Figure 1. The protective effect of apoEdp on hRECs injured by high glucose in the cell medium.

(A). The hRECs were treated with varying doses of 25, 50, and 100 µM of apoEdp in the presence of 30 mM D-glucose or L-glucose (osmotic control). Western blot analysis of proteins extracted from high sugar-injured cells following 72 hours of apoEdp treatment revealed dose-dependent inhibition of heparanase expression. The 100 µM apoEdp treatment inhibited (*P≤0.05) heparanase expression to the lowest level of the 3 treatment groups assessed. (B). To detect the effect of hyperglycemia-induced HS loss (Δ-HS) in hRECs treated with 100 µM of apoEdp, a commercial monoclonal antibody (3G10) specific to neoepitope generated by heparanase digestion of HSPG was used.
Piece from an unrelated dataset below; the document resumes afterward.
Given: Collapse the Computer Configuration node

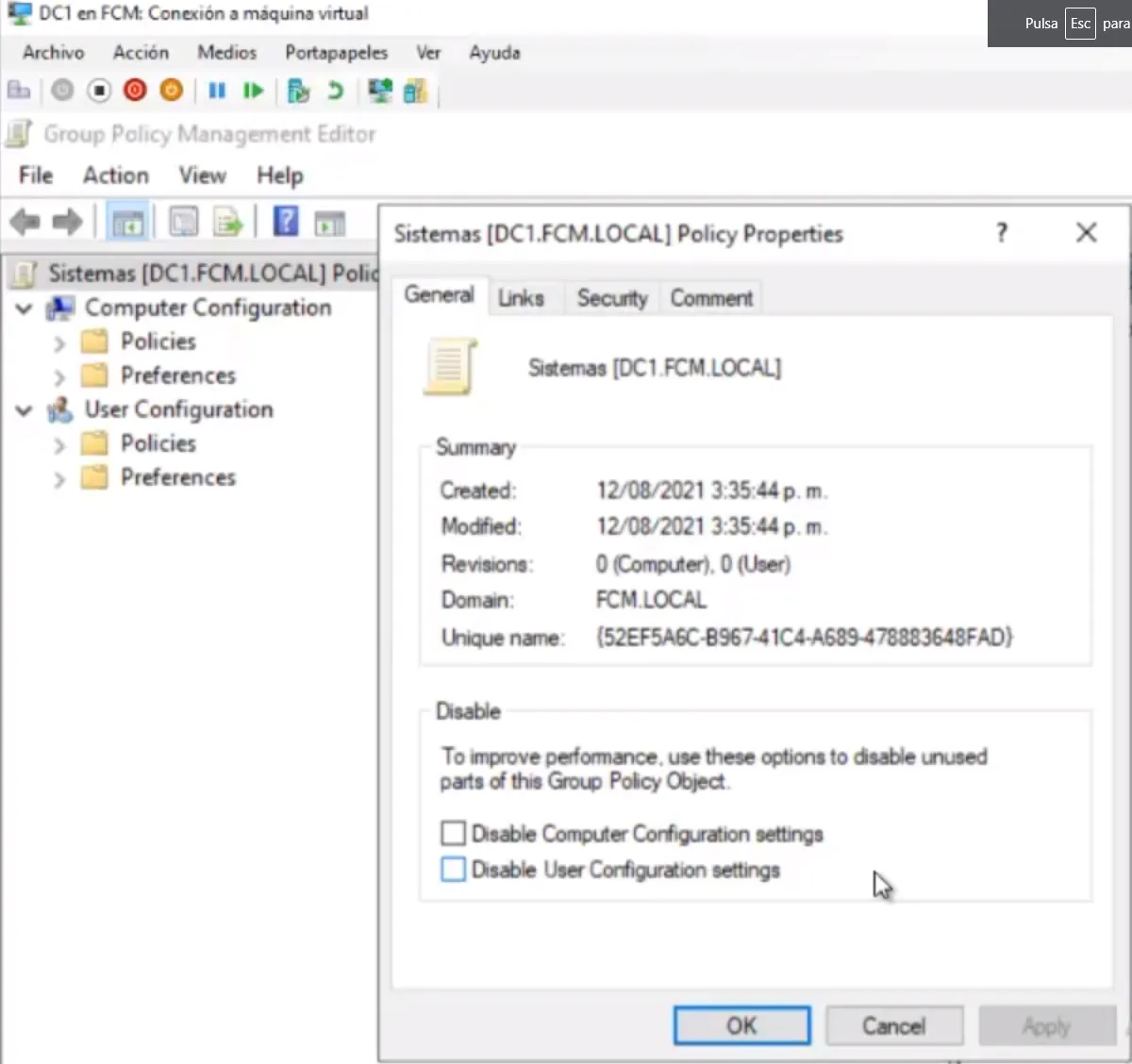Looking at the screenshot, I should click(x=25, y=308).
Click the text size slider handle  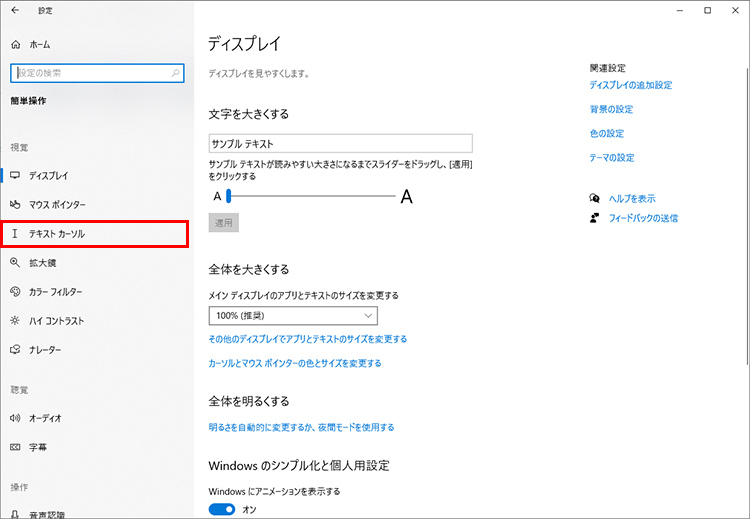point(229,196)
A 100 µM apoEdp treatment significantly inhibited (*P≤0.05) the loss of Δ-HS in hRECs after 72 hours of high glucose treatment compared to mock treatment (high glucose but no apoEdp treatment). (C). ApoEdp (100 µM) treatment prevented the loss of tight junction protein occludin in hRECs under hyperglycemic conditions. The hRECs were incubated for 72 hours with or without apoEdp (100 µM) in the presence of hyperglycemia and assayed for the expression of occludin. Each value represents the mean ± SE of results in three independent experiments (*P≤0.05). β-actin served as the loading control.